Девочка помогала, как могла. И довольна была такой помощницей Самсара. Маленькая юркая Манат не мешалась под ногами, исправно делала всю мелочь, что ей поручали, и молчала, успевая восторженно внимать тому, что рассказывала вторая жена вождя.
А когда столько времени ехать, вдосталь можно наслушаться удивительных историй и сказок. Открыв рот от удивления, сидела не только Манат, но и ехавшая с ними рабыня Ара.
Рассказала Самсара, как выбирают будущих жен себе арады, младшие и старшие воины.
Была и сказка про улянку из богатого племени, жившего у самого Страшного моря, недалеко от города Пересекших, сама воительница выбрала себе в мужья воина из пришлых из Империи.
— Да неужто приняли в свой круг чужеземца из вражьей страны? — всплеснула руками более понятливая Ара.
— Ходят легенды, что он вызвал одного их сильнейших арадов на Совете, преклонился перед его умением воевать, сидя лошади, и предложил сразиться с ним в кулачном бою. Говорят, долго бились они, но чужеземец сумел одержать верх.
— И долго он правил? — Ара даже забыла про дела.
— Нет, но потомков оставил, они, говорят, так и ходят над арадом, что у самого моря,— Самсара усмехнулась.
Много удивительных сказок и историй знала улянка, умела она рассказывать, голос ее то падал до шепота, то возвышался, и чудились в нем громовые раскаты.
Имк как-то поведал Манат, что мать его должна была быть посредником между богами и людьми, потому что родилась она в месяц и день когда спускаются с небес, восходят из земного чрева боги, и не обретшие нового воплощения души воронами устремляются к человеческому теплу.
Но молоденькая улянка приглянулась Нуру, тогда еще первому воину, сумевшему один раз сплотить соплеменников и отстоять арад, когда старого вождя забрали боги, как и его сыновей. Отцу Самсары было выгоднее отдать дочь Нуру, замолив богов жертвоприношением богатым, что он и сделал.
И хоть давно уже Самсара — мать и хозяйка, жило в ней что-то иное, особое, что в простых людях и не сыщешь. Многие считали, что боги до сих пор благоволят арадовой жене, оттого редко кто спорил и противился ее приказам и просьбам, будто боялись наказания и подчас не кнута или тяжелого, как кузнечный молот, слова арада.
А еще Манат выбиралась из кибитки, чтобы хоть часть времени провести в седле.
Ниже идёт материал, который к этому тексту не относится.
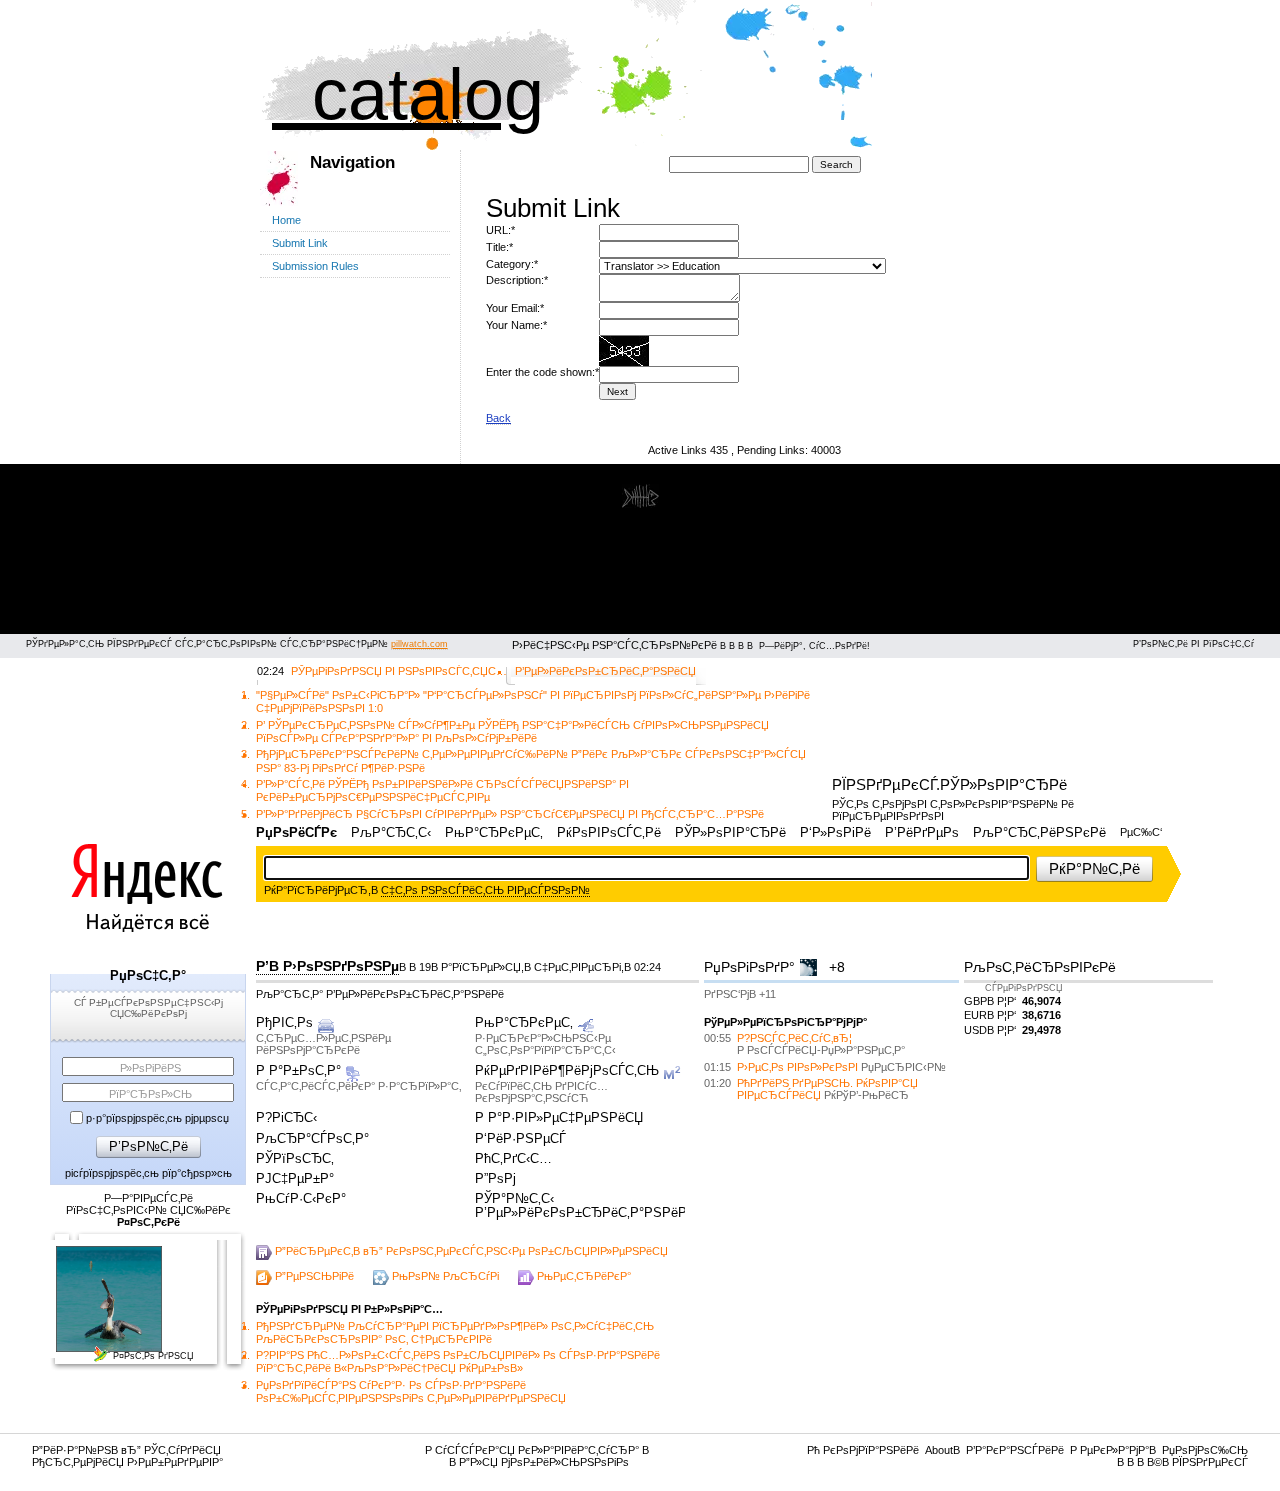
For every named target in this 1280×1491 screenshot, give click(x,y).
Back (498, 418)
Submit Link (300, 243)
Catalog (408, 94)
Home (286, 220)
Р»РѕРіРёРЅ (150, 1068)
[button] (1094, 869)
Девочка помнила, с какой опаской подходила к красавице Ягодке. Та подарила табуну арада много сильных жеребцов, сейчас же хоть и была лошадь стара, смирна и нетороплива, но, если надо было, в ней еще хватало мощи, чтобы унести седока от опасности.
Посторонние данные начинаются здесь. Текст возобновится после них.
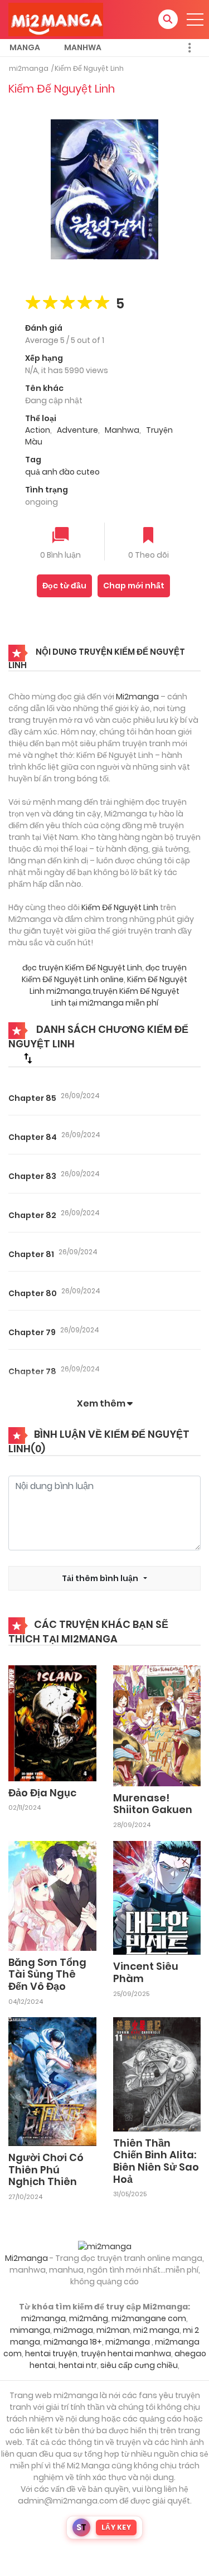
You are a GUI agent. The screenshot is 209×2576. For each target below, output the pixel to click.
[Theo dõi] (148, 536)
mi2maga (73, 2330)
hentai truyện (51, 2353)
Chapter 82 (32, 1215)
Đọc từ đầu (64, 585)
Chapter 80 (32, 1293)
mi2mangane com (148, 2318)
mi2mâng (88, 2318)
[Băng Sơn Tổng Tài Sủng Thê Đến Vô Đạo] (52, 1895)
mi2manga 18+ (72, 2341)
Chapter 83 (32, 1176)
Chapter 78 (32, 1371)
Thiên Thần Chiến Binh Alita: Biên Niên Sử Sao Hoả (156, 2161)
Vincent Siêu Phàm (145, 1972)
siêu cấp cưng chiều (139, 2365)
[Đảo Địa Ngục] (52, 1722)
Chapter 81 (31, 1254)
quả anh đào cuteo (62, 471)
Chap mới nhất (133, 585)
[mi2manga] (55, 19)
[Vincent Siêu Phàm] (157, 1897)
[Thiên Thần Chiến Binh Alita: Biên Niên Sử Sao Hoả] (157, 2073)
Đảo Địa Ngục (42, 1793)
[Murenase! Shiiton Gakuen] (157, 1725)
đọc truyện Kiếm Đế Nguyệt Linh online (104, 973)
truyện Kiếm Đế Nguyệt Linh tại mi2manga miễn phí (115, 996)
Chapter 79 (32, 1332)
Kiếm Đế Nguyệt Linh (89, 68)
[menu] (195, 19)
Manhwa (82, 47)
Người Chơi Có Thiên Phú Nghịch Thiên (46, 2169)
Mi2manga (137, 696)
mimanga (30, 2330)
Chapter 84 (32, 1137)
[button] (168, 19)
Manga (24, 47)
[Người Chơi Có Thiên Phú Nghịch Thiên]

Обоз двигался не спеша, останавливаясь на ночь, разводя большие костры, на которых дымилось мясо, а на углях томились до утра каши, и это жизнь Манат жутко нравилась, даже чуть сглаживая отсутствия материнского тепла по ночам.
Хельга пришла в себя быстро. Главное было успокоить того, кто жил в ее чреве, но и братец вскоре после происшествия заснул, изредка сообщая о том, что с ним все в порядке. Манат же в ночь перед отъездом спала плохо, да ей и не хотелось, она жалась к матери, укрывая спящую женщину теплой шкурой, если та сползала и слушала мамино дыхание.
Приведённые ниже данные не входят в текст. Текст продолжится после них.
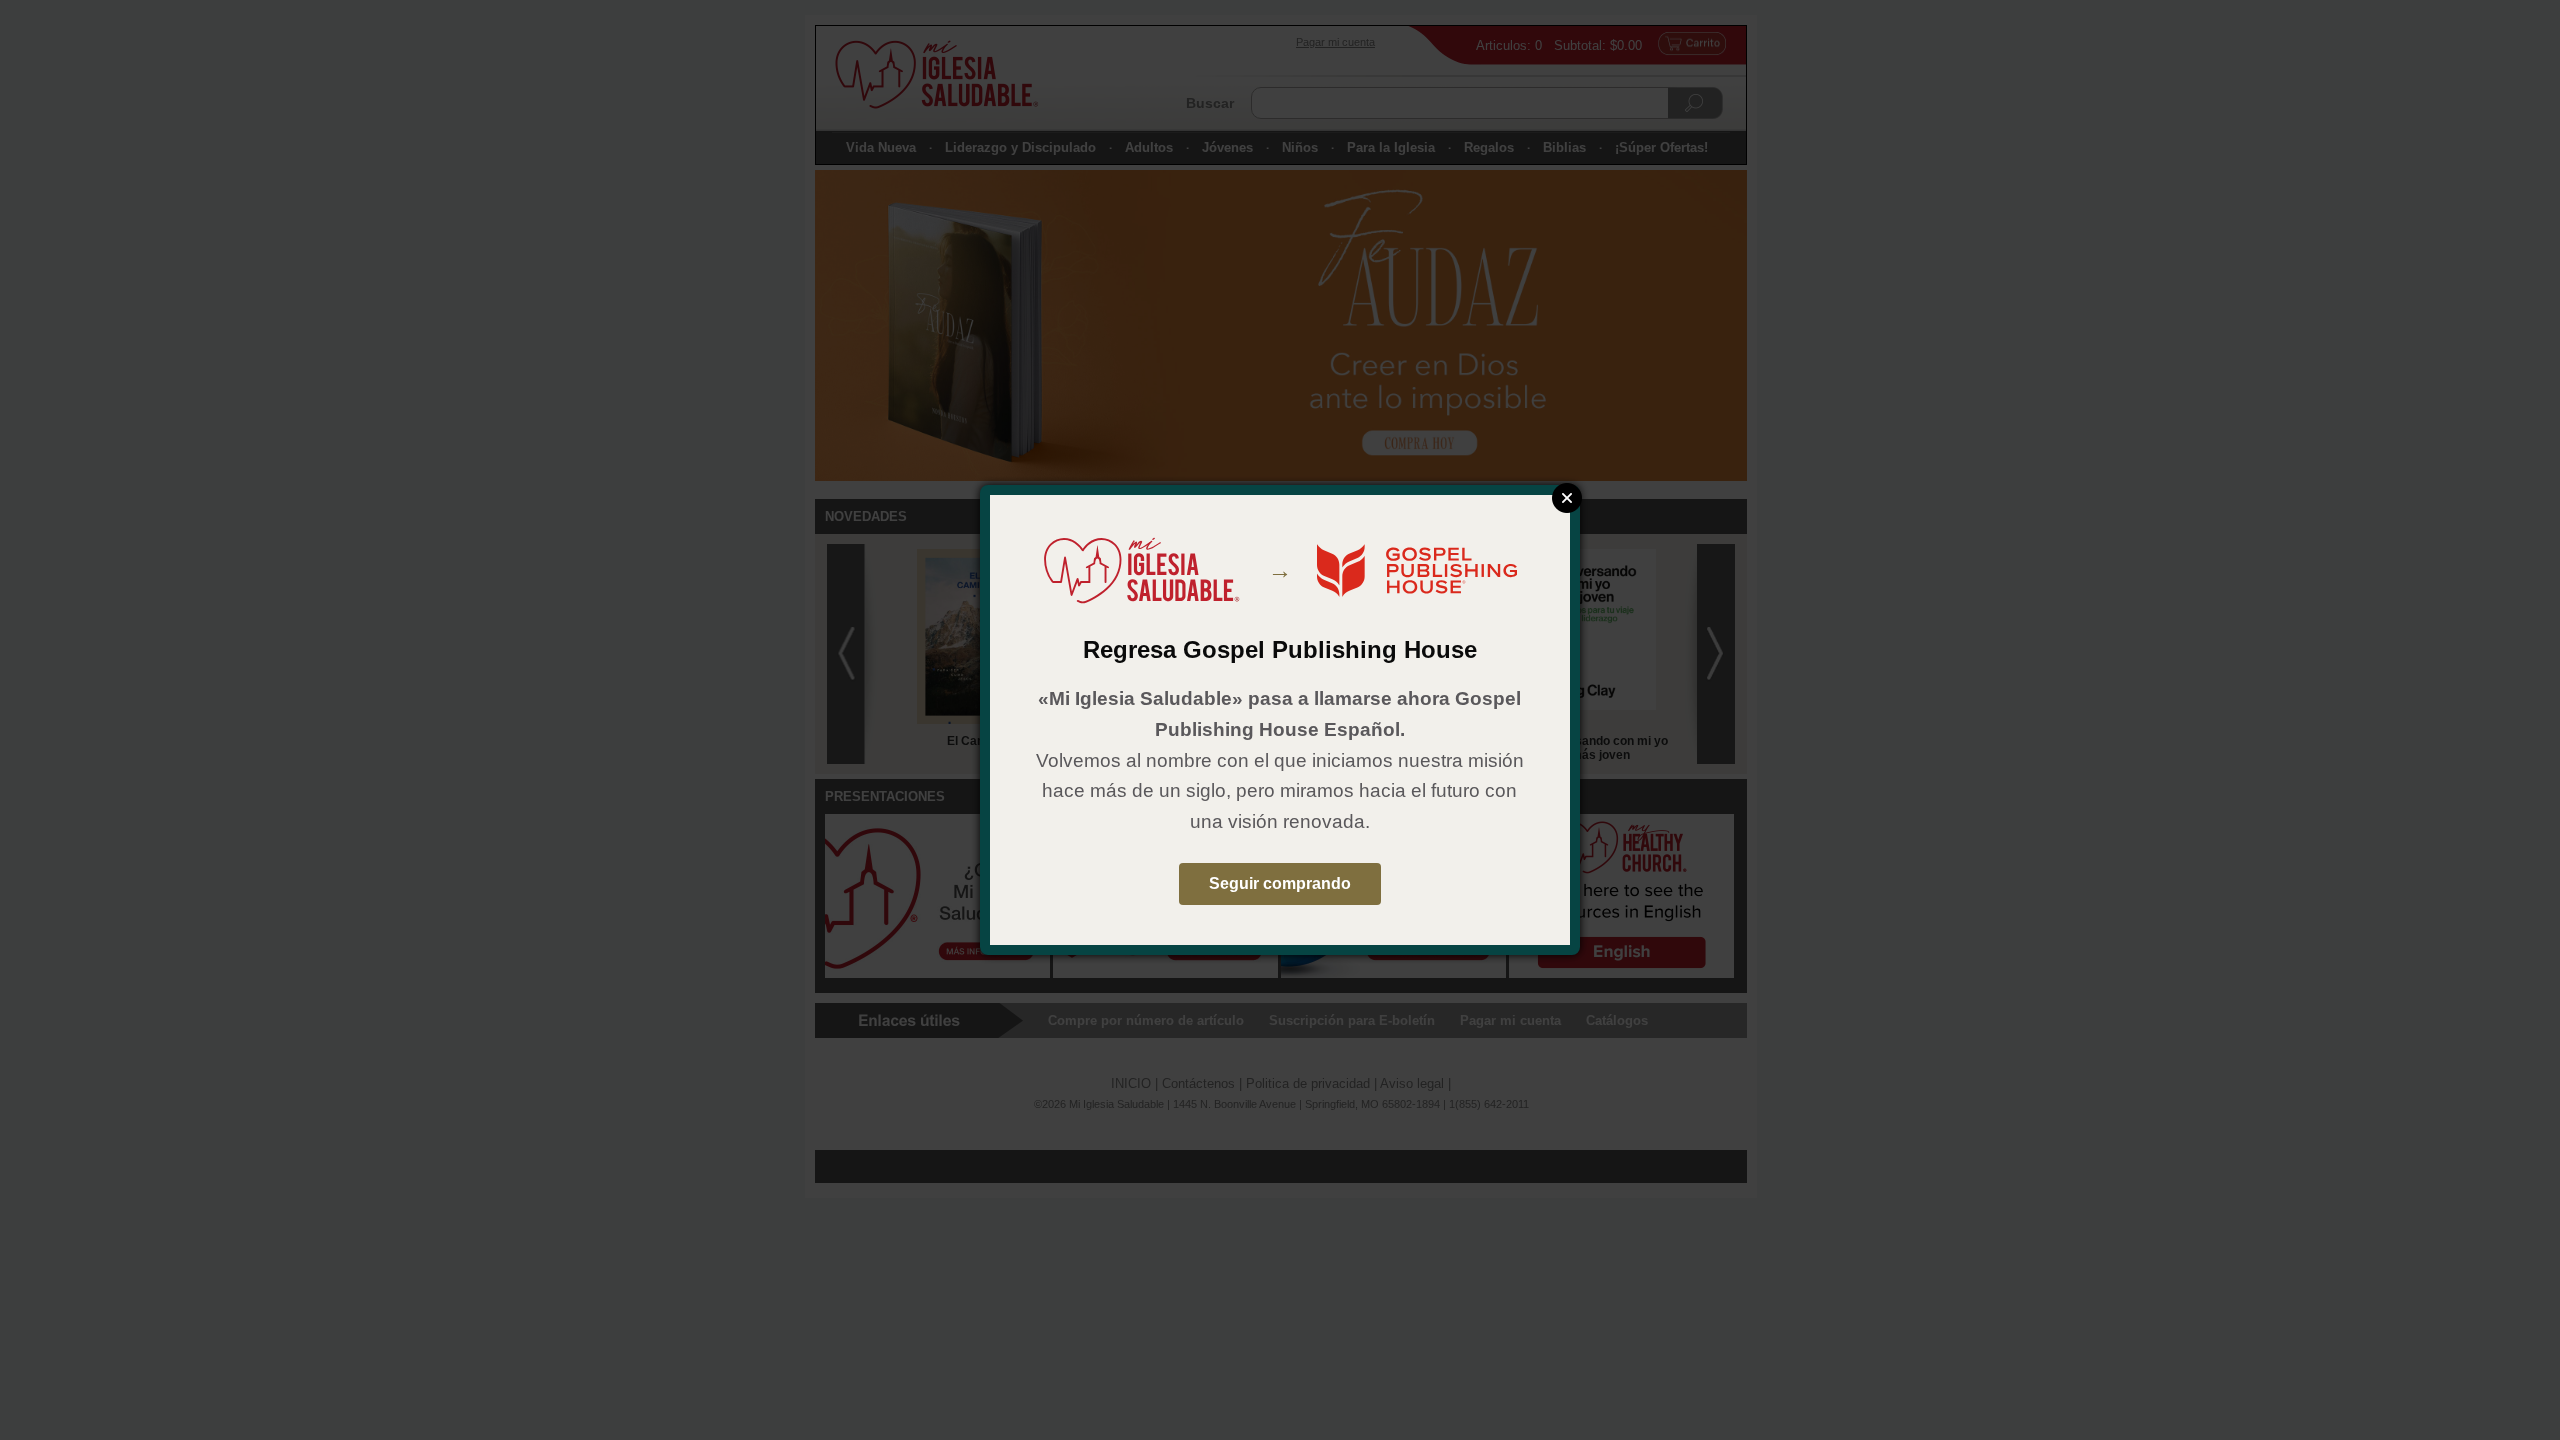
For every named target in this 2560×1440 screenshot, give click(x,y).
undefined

На утро на шее женщины остались синие-красные разводы, но бледность с щек ушла. Однако весь арад был молчалив и хмур, Манат понимала, что в ритуале что-то пошло не так. Боги могли осерчать. Но то, что мама жива, перевешивало для девочки все остальное.
И лишь спустя несколько дней после отъезда хмурые лица стали изредка освещаться улыбками. Но разговора о жертвоприношении все избегали, даже Имк.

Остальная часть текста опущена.